Fees Initially Unearned Revenue
Bank guarantee fees are service charges that banks receive from a party to a financial transaction, such as a lender or a borrower. In exchange for the fee, the bank guarantees the payments from one party to the other within a specified period. Bank guarantee fees are recorded as unearned revenue when collected, because they are not fully earned until the bank has fulfilled its obligation. Banks recognize the fees as revenue gradually, as time passes within the guarantee period.
A bank that offers a guarantee is incurring a contingent liability, one that depends on whether the payments are made as agreed. That contingent liability is recognized and recorded on the balance sheet if the occurrence of the future event to confirm the liability is probable and the amount of loss from realizing the contingent liability can be reasonably estimated. In recording a contingent liability in relation to the bank guarantee fees, banks also record an accrued expense in the income statement in the same amount of potential loss from the contingent liability.

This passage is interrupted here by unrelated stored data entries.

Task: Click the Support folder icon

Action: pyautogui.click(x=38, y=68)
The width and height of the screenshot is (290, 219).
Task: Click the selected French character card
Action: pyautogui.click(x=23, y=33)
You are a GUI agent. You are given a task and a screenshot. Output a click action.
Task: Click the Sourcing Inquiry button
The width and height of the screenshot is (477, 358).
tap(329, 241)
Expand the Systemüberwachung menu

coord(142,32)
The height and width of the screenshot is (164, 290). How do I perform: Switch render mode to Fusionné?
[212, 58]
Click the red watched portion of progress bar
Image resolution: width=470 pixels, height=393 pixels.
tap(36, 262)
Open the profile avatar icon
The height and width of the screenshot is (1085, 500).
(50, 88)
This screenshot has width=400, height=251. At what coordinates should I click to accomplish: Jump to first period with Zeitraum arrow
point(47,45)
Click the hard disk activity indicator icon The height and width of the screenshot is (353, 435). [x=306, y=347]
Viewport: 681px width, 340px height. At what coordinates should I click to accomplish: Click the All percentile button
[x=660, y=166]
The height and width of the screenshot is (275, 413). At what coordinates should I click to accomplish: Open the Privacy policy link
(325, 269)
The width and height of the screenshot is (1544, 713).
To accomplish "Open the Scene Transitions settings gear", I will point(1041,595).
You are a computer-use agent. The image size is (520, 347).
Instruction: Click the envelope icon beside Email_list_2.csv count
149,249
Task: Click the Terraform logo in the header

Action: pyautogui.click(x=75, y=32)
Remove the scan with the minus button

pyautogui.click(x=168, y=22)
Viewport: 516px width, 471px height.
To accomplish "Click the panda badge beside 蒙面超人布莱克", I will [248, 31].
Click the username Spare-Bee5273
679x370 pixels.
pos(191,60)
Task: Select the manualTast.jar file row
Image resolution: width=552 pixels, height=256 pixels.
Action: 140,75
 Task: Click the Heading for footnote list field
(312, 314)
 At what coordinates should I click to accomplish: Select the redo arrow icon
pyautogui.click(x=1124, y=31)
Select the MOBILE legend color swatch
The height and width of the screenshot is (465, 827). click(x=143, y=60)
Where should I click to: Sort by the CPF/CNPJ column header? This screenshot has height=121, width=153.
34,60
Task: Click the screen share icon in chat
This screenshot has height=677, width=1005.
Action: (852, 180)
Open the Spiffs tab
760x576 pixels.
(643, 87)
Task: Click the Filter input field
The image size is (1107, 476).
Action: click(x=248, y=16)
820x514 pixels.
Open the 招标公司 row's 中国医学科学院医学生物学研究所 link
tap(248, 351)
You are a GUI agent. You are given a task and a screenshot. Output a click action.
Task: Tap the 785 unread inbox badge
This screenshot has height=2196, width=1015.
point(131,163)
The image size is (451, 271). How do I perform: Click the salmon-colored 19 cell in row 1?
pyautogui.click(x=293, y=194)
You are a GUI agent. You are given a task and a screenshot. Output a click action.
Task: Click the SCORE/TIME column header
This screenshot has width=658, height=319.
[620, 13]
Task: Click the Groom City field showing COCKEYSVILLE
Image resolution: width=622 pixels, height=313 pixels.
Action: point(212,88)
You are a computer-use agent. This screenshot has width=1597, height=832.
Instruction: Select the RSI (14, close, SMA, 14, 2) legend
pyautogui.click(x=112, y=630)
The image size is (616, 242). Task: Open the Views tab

The contingent liability becomes an actual liability it the bank ends up having to make the payments as guaranteed. After fulfilling its payment obligation, the bank cancels its previously recorded contingent liability and records a cash payment in the balance sheet. By realizing the contingent liability as an actual liability, a bank effectively recognizes the cost or loss in connection with the bank guarantee fees.
Removing the Liability
The contingent liability is eventually removed from the balance sheet if the bank incurs no payments during the time it provides the payment guarantee. At that point, the bank guarantee fees are fully recognized as revenue for the bank, and a gain is recorded in the income statement. As a result of the removal of the contingent liability, the gain cancels out the previously accrued expense when establishing the contingent liability, and does not add to the net profit for the bank.